From 1939 to 1950, the reverse anchor was used to lock the reverse unit ring gear from turning by engaging external teeth machined into that ring gear. From 1951 on, a cone clutch did the same thing when oil pressure was up, and a spring-loaded parking pawl was allowed to lock the same ring gear in the absence of oil pressure. This worked better as the anchor would not grind on the external teeth if that ring gear were turning (that is unless the engine stalled as reverse was engaged). The reverse was obtained by applying torque from the front unit (band on, in reduction) through the fluid coupling to the rear unit sun gear. The planet carrier of this gearset was splined to the planet carrier of the reverse unit. The rear unit ring gear hub had a small gear machined on its end that served as the reverse unit sun gear. Because the rear unit band was not applied for reverse, the rear unit and reverse unit compounded causing the combined planet carriers to rotate opposite to the input torque and at a further reduced speed. The output shaft was machined onto the rear unit and reverse unit planet carriers.

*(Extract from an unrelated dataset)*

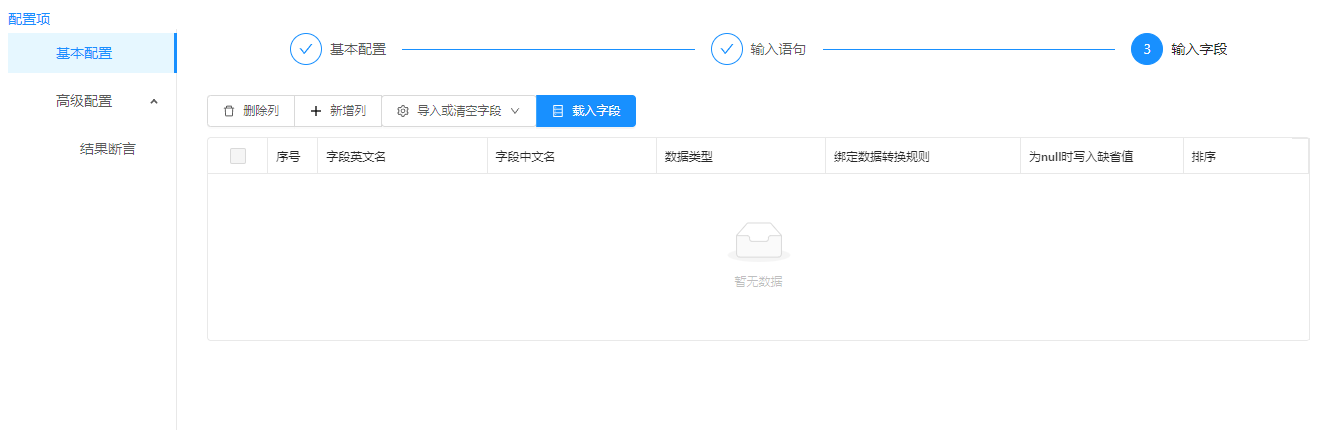1322x430 pixels.
Task: Click the table icon on 载入字段
Action: (558, 111)
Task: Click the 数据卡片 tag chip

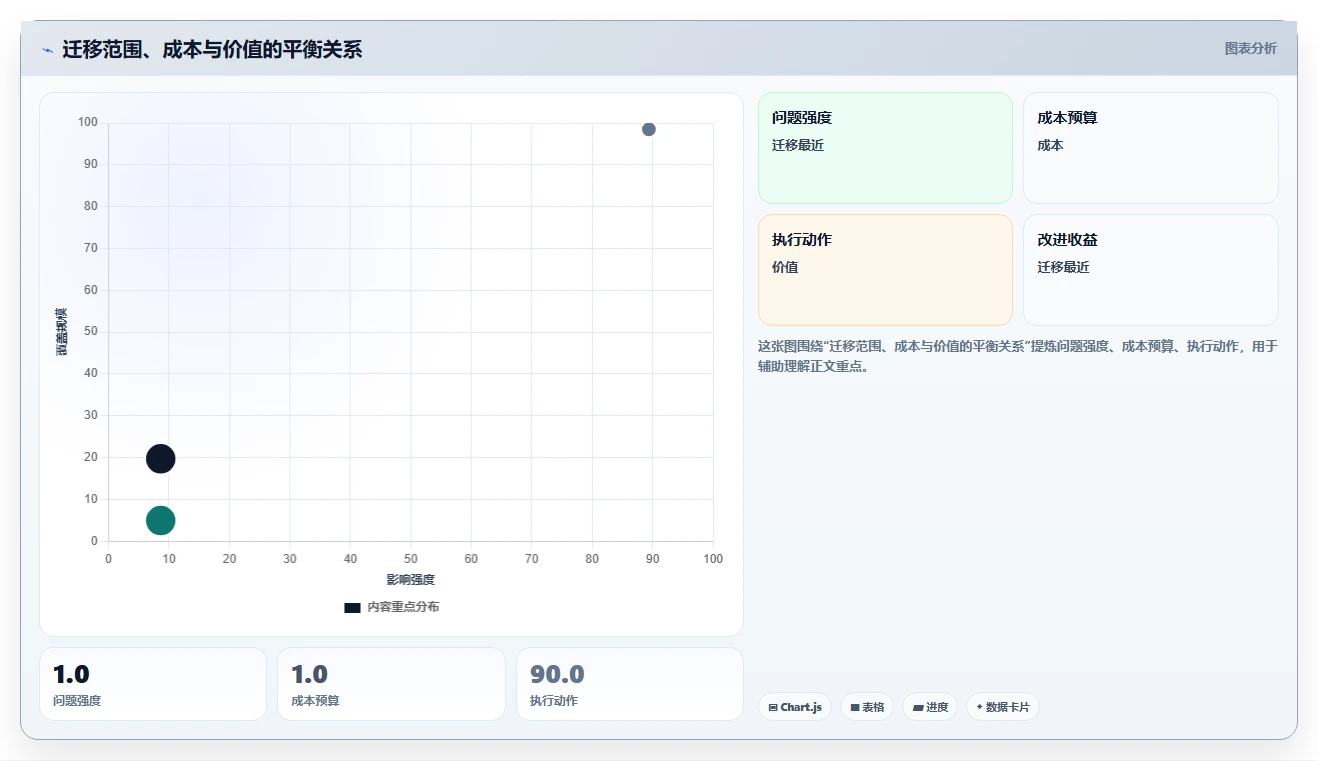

Shutting off the engine caused the transmission oil pressure to rapidly dissipate. If the selector lever was in reverse or moved to reverse after the engine stopped, two mechanical parts combined to provide a parking brake. The reverse unit ring gear was held stationary by the reverse anchor. The driveshaft could still turn to cause the reverse unit sun gear and attached rear unit ring gear to rotate at a very high speed, were it not for the fact that the rear unit ring gear band was now applied by a heavy spring. Usually, bands are applied by a servo and released by spring pressure, but in this case, the band was held off by the servo and applied by spring pressure (actually, when the engine was running, the band was applied by a combination of spring pressure assisted by oil pressure). With the engine off, this brake band acting on the rear unit ring gear had a tremendous mechanical advantage. Since the rear unit ring gear with its attached reverse unit sun gear and the reverse unit ring gear were both locked to the transmission case, the planet carriers and driveshaft could not turn. As such, it provided an effective driveshaft mounted parking brake to be used alone or supplementing the hand brake.

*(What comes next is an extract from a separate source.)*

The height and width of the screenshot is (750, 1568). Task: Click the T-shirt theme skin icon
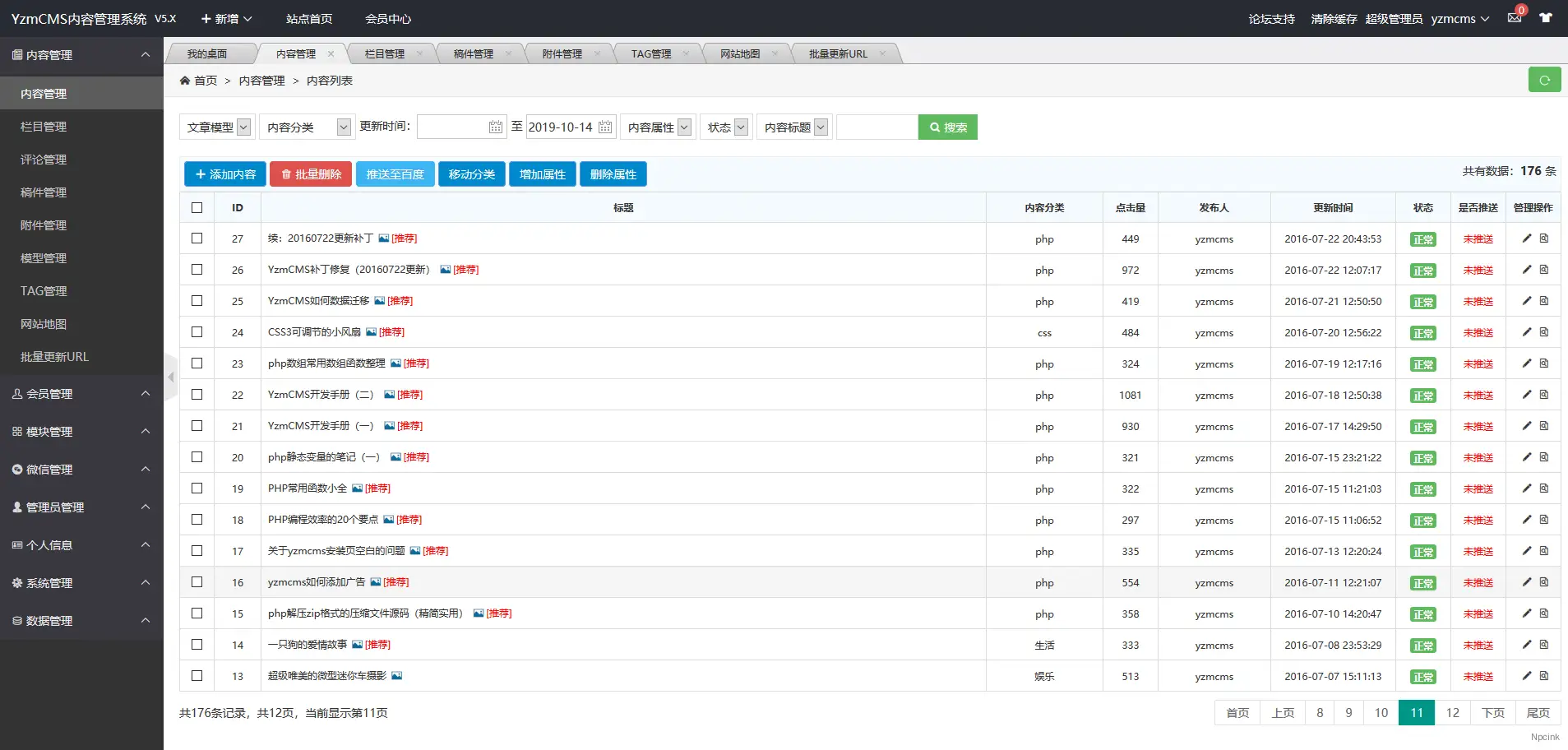tap(1546, 18)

The first-generation Hydramatic (not the Controlled-Coupling version that succeeded it in 1956) did not have a separate park position as found in modern automatic transmissions. The driver had to shut off the engine and then place the transmission in reverse in order to lock the driveline to prevent the car from moving. Also, the original Hydramatic required periodic band adjustments as a routine maintenance item that later versions did not. Early 1940 model Oldsmobiles with Hydra-Matic Drive could be started with the transmission selector lever in any position. The car would then start to move unless the transmission lever had been left in N, neutral.

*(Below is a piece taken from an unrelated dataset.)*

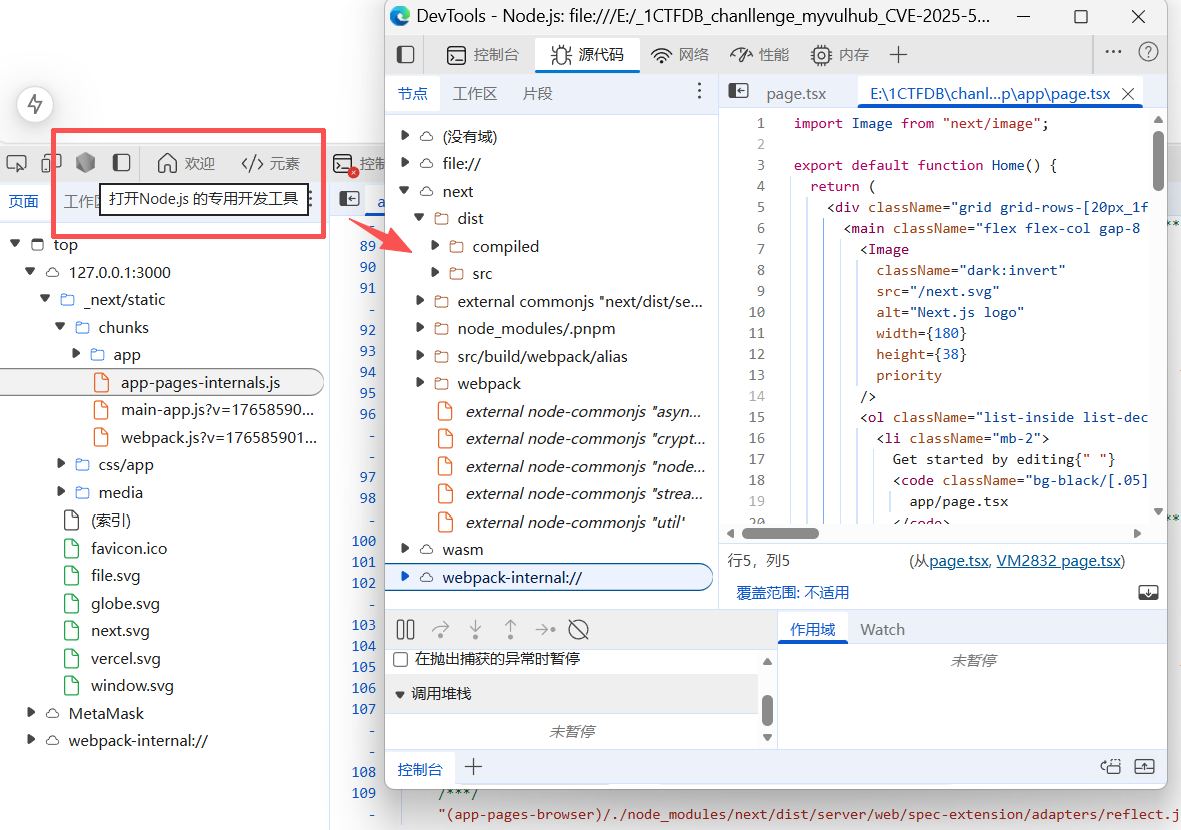This screenshot has height=830, width=1181.
Task: Expand the compiled folder under dist
Action: (435, 246)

The all cast-iron Hydramatic was the heaviest automatic transmission ever produced for automobiles. The heaviest of them all was the Truck Hydra-Matic version offered by GM Truck and Coach Division in its line of light- and medium-duty trucks and conventional buses, as well as with its transverse-mounted gas L6 engined transit buses produced until 1963. That particular version weighed in at an incredible 655 pounds when equipped with the angle drive for the transit bus application, while the ¾ ton and up pickup truck model (HM270) still tipped the scale at a solid 435 pounds. When coupled to GMC's heavy V6 powerplant of 1960–1962, the powertrain weight was not too much lighter than the weight of the entire body of a ¾ ton P-2500 model pickup truck. Even its successor, the Controlled-Coupling Hydramatic was reviled by shop mechanics having to remove or reinstall such a unit, as they, too, were quite heavy when compared to other contemporary units. In the end, the true Hydramatic was rendered obsolete because of its cost, both in raw materials used as well as the machining needed. The successor, Turbo Hydramatic, was a much simpler, lighter, and cheaper, if less efficient, transmission.